EXERCISE MATERIAL section start
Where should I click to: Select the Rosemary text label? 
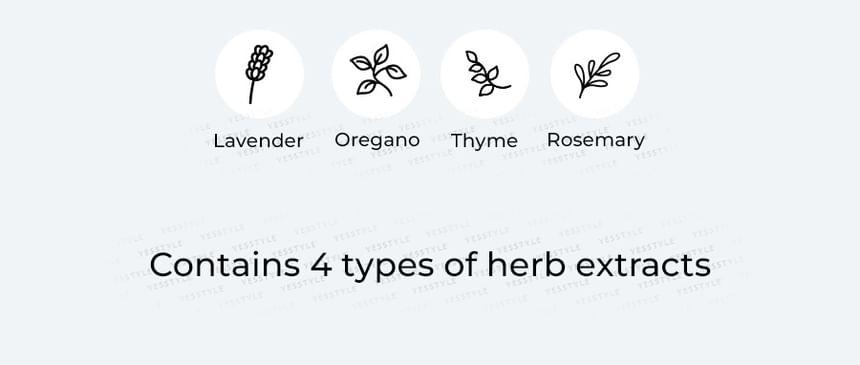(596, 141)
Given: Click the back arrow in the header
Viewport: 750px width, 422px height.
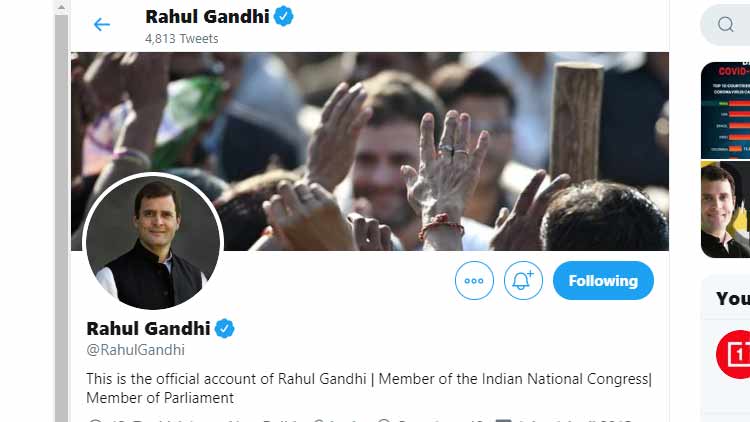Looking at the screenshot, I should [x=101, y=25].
EXERCISE MATERIAL section end
GOAL OF THE EXERCISE
An exact copy of every entry above is needed, with the pictures left out.

SOLVED PROBLEM
Where should I click to: Select the Rosemary text label? 
(596, 141)
Given: Click the back arrow in the header
Viewport: 750px width, 422px height.
Looking at the screenshot, I should [x=101, y=25].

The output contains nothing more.